NotPetya virus
The NotPetya virus superficially resembles Petya in several ways: it encrypts the master file table and flashes up a screen requesting a Bitcoin ransom to restore access to the files. But there are a number of important ways in which it's different, and much more dangerous:
NotPetya spreads on its own. The original Petya required the victim to download it from a spam email, launch it, and give it admin permissions. NotPetya exploits several different methods to spread without human intervention. The original infection vector appears to be via a backdoor planted in M.E.Doc, an accounting software package that's used by almost every company Ukraine. Having infected computers from Medoc’s servers,
NotPetya used a variety of techniques to spread to other computers, including EternalBlue and EternalRomance, two exploits developed by the United States NSA to take advantage a flaw in the Windows implementation of the SMB protocol. It can also take advantage of a tool called Mimi Katz to find network administration credentials in the infected machine's memory, and then use the PsExec and WMIC tools built into Windows to remotely access other computers on the local network and infect them as well.
NotPetya encrypts everything.
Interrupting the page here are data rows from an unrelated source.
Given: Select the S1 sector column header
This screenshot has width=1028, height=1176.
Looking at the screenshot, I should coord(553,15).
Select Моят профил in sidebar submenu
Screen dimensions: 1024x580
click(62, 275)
The NotPetya malware goes far beyond the original Petya trick of encrypting the master boot record, going after a number of other files to seriously screw up your hard drive.
NotPetya isn't ransomware. This is in fact the most shocking — and important — thing about NotPetya. It looks like ransomware, complete with a screen informing the victim that they can decrypt their files if they send Bitcoin to a specified wallet. For Petya, this screen includes an identifying that they're supposed to send along with the ransom; the attackers use this code to figure out which victim just paid up. But on computers infected with NotPetya, this number is just randomly generated and would be of no help in identifying anything. And it turns out that in the process of encrypting the data, NotPetya damages it beyond repair.
So what's NotPetya's real purpose? The fact that it saw an abrupt and radical improvement in efficiency over its Petya ancestor implies a creator with a lot of resources — a state intelligence or cyberwarfare agency, say. That, combined with the 2017 attack's focus on the Ukraine, caused many to point their finger at Russia, with whom Ukraine has been involved in a low-level conflict since the occupation of Crimea in 2014. This accusation was taken up by the Ukrainian government itself, and many Western sources agree, including the U.S. and U.K.; Russia has denied involvement, pointing out that NotPetya infected many Russian computers as well.